Africa-focused Tullow has been under pressure to lower its mounting debt pile, racked up as it borrowed money to pay for the 2016 start-up of its giant TEN oilfields off Ghana, and to rein in spending elsewhere amid weak oil prices.
The company today reported a 17% fall in net debt to $3.8 billion in the second quarter, a level it had targeted by the end of the year.
The company used proceeds from a surprise $750m cash call made in March to reduce borrowings.
Tullow also reported a year-on-year increase in gross profit to $300m, up from $200m a year ago, as it benefited from rising production and an insurance payment to cover lost output during a shutdown.
The company also cut its annual capital expenditure budget by another $100m to $400m as it expects to have to spend less this year.
However, as oil prices have fallen around 15% in just four weeks, Tullow's share price has fallen by nearly 30%over the same period and bearish price expectations mean analysts are expecting further impact on Tullow's valuation.

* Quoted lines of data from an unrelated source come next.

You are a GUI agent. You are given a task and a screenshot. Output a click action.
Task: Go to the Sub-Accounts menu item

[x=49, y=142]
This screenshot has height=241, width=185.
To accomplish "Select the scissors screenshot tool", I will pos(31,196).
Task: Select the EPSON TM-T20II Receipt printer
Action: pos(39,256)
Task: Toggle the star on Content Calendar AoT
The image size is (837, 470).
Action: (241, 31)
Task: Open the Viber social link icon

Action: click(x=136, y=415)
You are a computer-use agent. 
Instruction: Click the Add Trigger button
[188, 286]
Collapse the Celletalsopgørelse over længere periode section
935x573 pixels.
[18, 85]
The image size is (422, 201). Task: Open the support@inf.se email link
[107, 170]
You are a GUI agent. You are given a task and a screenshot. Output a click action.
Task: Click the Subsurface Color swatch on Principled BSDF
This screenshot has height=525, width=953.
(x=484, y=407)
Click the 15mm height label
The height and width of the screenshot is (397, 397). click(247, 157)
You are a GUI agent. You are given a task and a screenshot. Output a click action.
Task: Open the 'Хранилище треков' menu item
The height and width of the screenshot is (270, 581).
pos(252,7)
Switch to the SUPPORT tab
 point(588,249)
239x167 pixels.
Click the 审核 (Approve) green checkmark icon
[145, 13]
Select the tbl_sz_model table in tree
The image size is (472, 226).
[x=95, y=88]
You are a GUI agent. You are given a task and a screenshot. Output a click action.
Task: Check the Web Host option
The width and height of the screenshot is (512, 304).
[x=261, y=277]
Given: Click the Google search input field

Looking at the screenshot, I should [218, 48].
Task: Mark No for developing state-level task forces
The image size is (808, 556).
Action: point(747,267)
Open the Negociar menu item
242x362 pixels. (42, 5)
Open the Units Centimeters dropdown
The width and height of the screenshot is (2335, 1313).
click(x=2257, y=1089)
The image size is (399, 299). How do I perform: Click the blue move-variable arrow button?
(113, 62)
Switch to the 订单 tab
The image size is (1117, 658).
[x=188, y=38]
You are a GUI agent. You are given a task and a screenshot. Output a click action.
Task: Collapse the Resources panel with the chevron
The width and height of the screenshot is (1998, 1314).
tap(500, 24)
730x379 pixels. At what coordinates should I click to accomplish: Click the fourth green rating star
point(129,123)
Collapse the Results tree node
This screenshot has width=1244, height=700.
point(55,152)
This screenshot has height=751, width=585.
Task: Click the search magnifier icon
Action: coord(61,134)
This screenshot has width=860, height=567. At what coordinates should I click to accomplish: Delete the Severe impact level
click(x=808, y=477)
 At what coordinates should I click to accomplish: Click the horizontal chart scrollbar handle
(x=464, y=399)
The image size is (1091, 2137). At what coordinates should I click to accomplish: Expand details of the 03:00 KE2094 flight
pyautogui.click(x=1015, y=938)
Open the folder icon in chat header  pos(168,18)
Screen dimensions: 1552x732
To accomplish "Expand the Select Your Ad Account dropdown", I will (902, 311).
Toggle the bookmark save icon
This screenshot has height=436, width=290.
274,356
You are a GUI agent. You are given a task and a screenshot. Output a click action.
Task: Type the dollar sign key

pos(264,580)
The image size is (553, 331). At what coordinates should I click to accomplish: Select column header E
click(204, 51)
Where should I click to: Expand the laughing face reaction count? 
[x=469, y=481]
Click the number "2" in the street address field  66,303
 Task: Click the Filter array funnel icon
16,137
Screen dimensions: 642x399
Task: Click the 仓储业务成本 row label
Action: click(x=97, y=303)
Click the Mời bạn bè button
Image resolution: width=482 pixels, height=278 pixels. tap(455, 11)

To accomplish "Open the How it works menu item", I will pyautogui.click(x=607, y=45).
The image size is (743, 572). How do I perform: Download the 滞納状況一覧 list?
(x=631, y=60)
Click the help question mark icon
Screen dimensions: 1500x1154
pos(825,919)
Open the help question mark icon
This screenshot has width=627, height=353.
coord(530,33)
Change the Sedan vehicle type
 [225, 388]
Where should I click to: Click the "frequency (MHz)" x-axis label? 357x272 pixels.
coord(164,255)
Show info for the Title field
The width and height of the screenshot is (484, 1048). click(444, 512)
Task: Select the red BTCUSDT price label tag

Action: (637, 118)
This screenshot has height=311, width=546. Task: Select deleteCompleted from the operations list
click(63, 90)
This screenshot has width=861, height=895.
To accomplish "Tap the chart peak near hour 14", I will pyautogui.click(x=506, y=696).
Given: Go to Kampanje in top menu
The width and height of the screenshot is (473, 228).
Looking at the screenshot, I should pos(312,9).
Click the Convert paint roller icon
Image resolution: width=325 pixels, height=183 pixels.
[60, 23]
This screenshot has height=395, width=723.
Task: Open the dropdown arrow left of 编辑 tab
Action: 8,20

Tullow reported a $600m net pre-tax impairment charge on the back of weak prices in the first half.
As an exploration company, Tullow continues to drill for fresh resources and is focusing much of its exploration campaign on offshore Guyana and Suriname, a region where oil major Exxon Mobil and its partners earlier this month sanctioned a $4.4 billion project.
"The prospect we are drilling is of the scale of the Greater Jubilee discovery in Ghana, it's a massive prospect," CEO McDade told Reuters.
He said explorations costs continued to fall and that the well Tullow is drilling off Suriname is costing around $60m less than the company would have paid a few years ago.